Dieses Album muss man haben, weil …
… es eine Vorstellung davon gibt, was Beethoven seinen Hörern alles zugemutet hat.
Dieses Album hat gefehlt, weil …
… moderne Streichquartette mit ihm mal erfahren können, was an Klängen aus ihren Instrumenten herauszuholen ist.
Dieses Album hört man am besten …
… mit der Partitur auf dem Schoß. Was da alles passiert, das sollte man auch mit-sehen.
Das Chiarosuro-Quartett – die drei Musikerinnen plus Musiker stammen aus Russland, Spanien, Schweden und Frankreich. Ihre gemeinsame ist London.

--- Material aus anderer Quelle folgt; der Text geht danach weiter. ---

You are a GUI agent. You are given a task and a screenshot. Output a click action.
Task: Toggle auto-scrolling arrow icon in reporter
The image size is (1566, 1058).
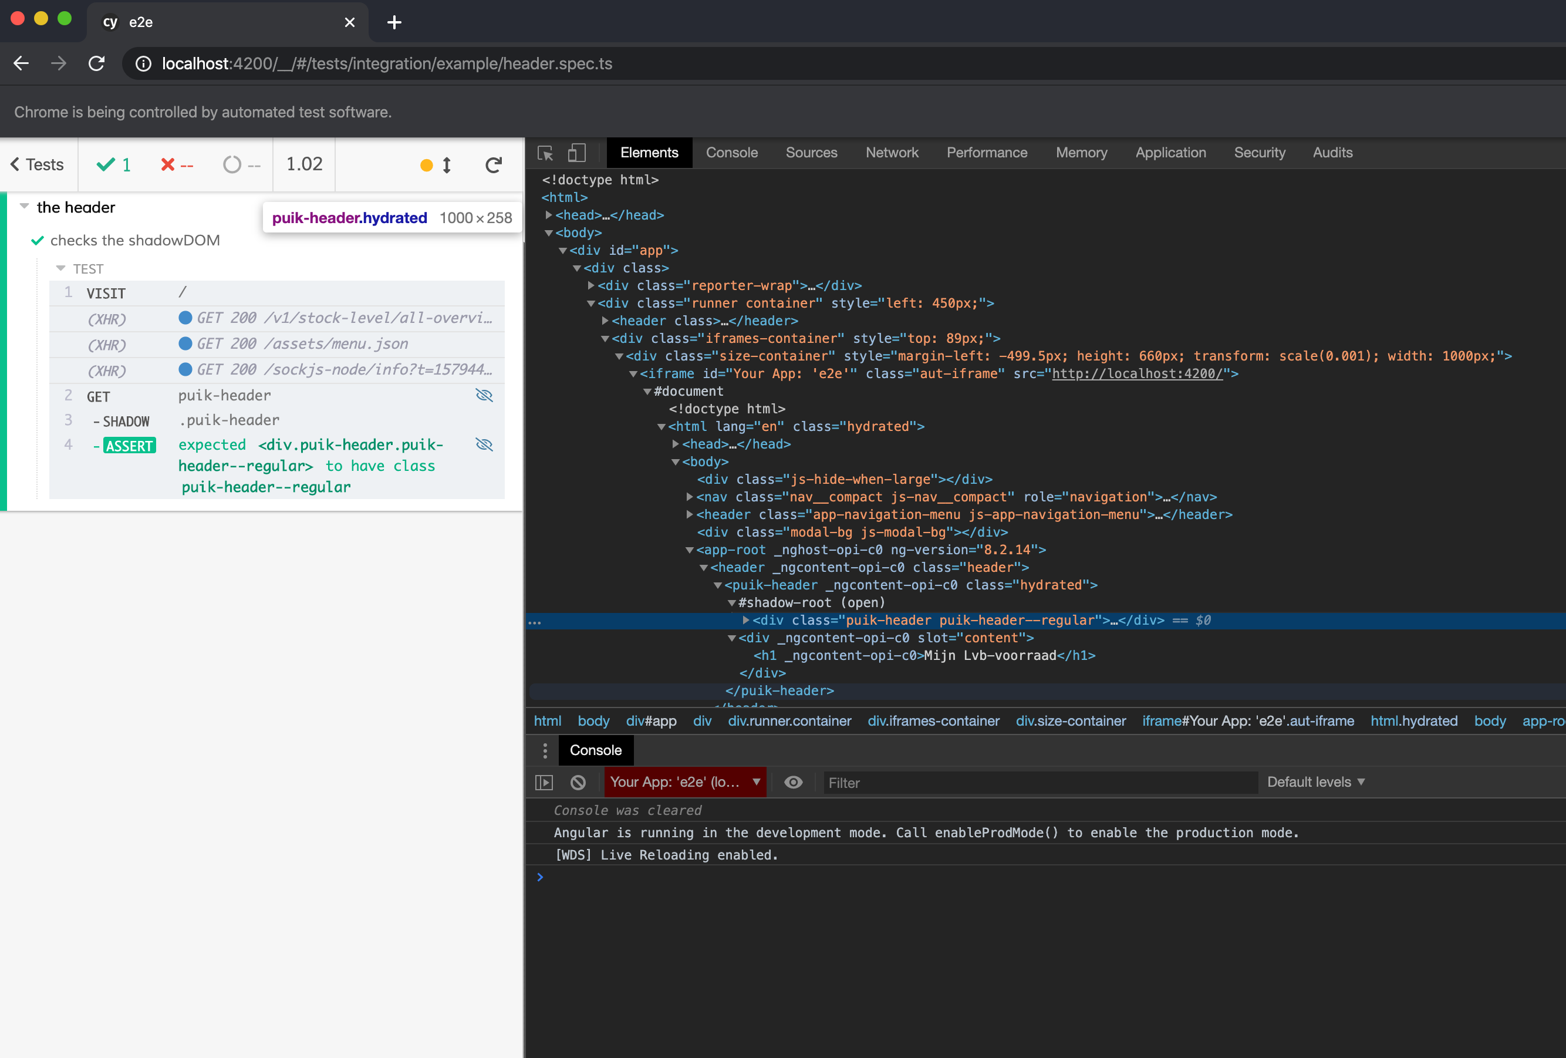point(446,165)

In der Musikwelt haben sie sich einen Namen dafür gemacht, den Quartett-Klassikern neue Klanggewänder zu verpassen. Mit alten Instrumenten, Darmsaiten und historischen Bögen. Die Londoner Sonntagszeitung „The Observer“ schrieb, sie senden damit Schockwellen zu den Ohren der Zuhörer. Beethoven hat solche Schocks sogar ausdrücklich hineinkomponiert. Wie im Adagio des ersten Quartetts: Auf trügerische Ruhe folgt Sturm.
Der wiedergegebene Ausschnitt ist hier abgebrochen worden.